Pilot Performance Guide
Pilot Passing Score
To pass the Pilot alternative to the Physician Assistant National Recertifying Examination (Pilot), an examinee must reach or exceed the passing score of 1150, which is determined via a process called standard setting. Standard setting requires a panel of Physician Assistant (PA) content experts with first-hand understanding of the core medical knowledge, skills, and abilities a recertifying PA should possess for safe and effective practice. The panelists are chosen to be representative of the entire PA profession on a set of criteria including practice setting, practice focus, experience in the field, and other demographic variables.
These content experts engage in a standard setting process known as the Angoff method, which requires panelists to review individual test questions and decide whether someone who is just barely qualified to practice would be able to answer the question correctly. The question-level ratings provided by the content experts are aggregated to define a recommended passing score. The recommended passing score then goes to the NCCPA Board of Directors for consideration and final approval.
Pilot Reference Group
Reference groups are provided to give examinees a sense of how they compare to their peers. The reference group presented in this score report comprises all PAs who completed the Pilot exam.
Pilot Score Scale
Performance on Pilot is reported on a scale-score metric. Scale scores are used to place all scores on a unified scale despite the difficulty of any specific test form, so examinees with the same level of ability will achieve the exact same score on Pilot regardless of the exam form taken. The Pilot scale has a minimum score of 1000, a maximum score of 1500, and a passing score of 1150.
The standard error of measurement (SEM) is used to create a range in which an examinee would score if that examinee took the test repeatedly with no additional preparation/remediation. The SEM does not affect pass/fail decisions..
Pilot Test Standardization
NCCPA built each Pilot exam to be equivalent in terms of the number of questions from each content blueprint category, and from each of the three assessment levels (see the Pilot Blueprint for more details on the levels). Prior to the finalization of the test forms, two independent committees of PAs review each test form to make sure the content covered by the questions is relevant and reflects current standards of care. Questions that are out of date are removed and replaced with questions that cover similar content and are of similar difficulty. After each quarter, NCCPA collected comments submitted by PAs about the test questions they encountered. Each test question that was brought to NCCPA attention was reviewed by an independent group of PAs. Any test question that was found to be flawed or out of date was removed from use and was not used in the calculation of final scores.
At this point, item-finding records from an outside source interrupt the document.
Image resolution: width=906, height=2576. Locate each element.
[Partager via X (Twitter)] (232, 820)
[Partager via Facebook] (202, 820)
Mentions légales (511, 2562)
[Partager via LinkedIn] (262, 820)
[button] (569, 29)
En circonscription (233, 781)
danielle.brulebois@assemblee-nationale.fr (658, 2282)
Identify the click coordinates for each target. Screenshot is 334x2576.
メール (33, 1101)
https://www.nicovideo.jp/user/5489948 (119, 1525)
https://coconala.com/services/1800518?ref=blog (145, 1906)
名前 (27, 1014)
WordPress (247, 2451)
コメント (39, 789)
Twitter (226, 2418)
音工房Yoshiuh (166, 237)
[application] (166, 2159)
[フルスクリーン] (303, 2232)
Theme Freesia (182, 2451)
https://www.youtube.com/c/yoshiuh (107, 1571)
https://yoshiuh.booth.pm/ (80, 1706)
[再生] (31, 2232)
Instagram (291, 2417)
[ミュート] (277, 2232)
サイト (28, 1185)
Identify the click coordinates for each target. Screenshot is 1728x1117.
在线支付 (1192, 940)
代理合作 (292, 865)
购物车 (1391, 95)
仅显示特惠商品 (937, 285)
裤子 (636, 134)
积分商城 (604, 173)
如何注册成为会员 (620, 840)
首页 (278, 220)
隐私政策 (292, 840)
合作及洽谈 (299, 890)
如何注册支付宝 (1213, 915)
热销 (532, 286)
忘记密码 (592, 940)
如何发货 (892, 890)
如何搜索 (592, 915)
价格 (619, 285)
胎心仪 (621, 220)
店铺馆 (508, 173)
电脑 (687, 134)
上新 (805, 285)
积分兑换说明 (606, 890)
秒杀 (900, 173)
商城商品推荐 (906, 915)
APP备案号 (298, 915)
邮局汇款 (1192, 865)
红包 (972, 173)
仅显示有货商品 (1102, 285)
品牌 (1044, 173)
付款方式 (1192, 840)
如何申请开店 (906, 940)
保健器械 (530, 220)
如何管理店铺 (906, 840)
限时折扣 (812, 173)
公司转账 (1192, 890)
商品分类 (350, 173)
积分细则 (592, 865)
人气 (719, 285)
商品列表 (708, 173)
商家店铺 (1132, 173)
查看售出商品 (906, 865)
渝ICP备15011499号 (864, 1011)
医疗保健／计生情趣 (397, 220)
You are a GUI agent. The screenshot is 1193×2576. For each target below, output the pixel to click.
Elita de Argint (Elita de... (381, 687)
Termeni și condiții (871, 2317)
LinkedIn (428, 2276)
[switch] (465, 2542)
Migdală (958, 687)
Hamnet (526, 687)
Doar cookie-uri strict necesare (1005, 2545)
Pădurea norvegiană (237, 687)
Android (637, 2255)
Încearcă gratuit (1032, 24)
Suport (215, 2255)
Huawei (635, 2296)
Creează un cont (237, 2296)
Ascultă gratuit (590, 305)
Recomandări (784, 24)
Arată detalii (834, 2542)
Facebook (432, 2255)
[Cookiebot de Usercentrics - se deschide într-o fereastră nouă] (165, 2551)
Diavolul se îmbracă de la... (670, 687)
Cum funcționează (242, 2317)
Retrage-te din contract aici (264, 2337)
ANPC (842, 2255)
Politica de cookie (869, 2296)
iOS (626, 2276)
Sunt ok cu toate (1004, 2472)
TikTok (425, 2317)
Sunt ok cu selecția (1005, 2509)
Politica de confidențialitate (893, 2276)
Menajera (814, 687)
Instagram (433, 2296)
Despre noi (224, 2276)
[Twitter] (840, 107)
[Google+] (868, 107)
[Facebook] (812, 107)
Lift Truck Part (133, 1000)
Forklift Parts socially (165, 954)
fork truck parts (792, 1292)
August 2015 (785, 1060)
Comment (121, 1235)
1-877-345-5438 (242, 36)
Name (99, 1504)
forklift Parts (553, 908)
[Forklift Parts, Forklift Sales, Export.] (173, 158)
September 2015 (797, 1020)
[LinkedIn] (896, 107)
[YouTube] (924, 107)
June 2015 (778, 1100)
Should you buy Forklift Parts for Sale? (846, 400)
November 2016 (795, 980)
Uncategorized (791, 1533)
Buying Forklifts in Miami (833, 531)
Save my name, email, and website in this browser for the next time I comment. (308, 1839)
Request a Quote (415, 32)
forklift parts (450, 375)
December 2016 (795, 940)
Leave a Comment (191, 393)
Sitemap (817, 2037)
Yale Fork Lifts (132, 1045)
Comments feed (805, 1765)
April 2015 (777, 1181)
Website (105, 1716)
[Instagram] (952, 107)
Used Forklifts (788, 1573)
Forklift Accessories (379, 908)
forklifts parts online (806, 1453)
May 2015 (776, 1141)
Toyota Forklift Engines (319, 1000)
The content blueprint is a set of specifications that describes the relative proportion of questions from each content category and task area that should be included on a test form. This blueprint is the output of a practice analysis, which is an survey of the various diseases and disorders PAs encounter and the skills they use in practice. The last practice analysis was conducted in 2015. In addition, a thorough study was conducted to evaluate the content that is Core to the PA profession. A committee of PAs used this data in order to set the blueprint that became live in 2019. This blueprint can be found here.
Content area subscores provide examinees with information about their relative strengths and weaknesses based on their performance on the test. The subscores displayed in this score report provide the test-taker with information about performance in each content area and an indication of the standard error of measurement (SEM) for each content area. Large content areas (e.g., Cardiovascular) have greater numbers of questions, resulting in smaller SEM values. For the larger areas, the width of the SEM bar will be smaller. Smaller content areas (e.g., Hematology) have fewer questions, which leads to larger SEM values. Thus, the smaller content areas have a wider SEM bar.
To provide the most reliable estimates, subscores and the associated SEMs are estimated using statistical methods. Subscores should be interpreted with caution due to the number of questions in each area: a different set of questions, particularly in the smaller content blueprint areas, could result in a different subscore interpretation.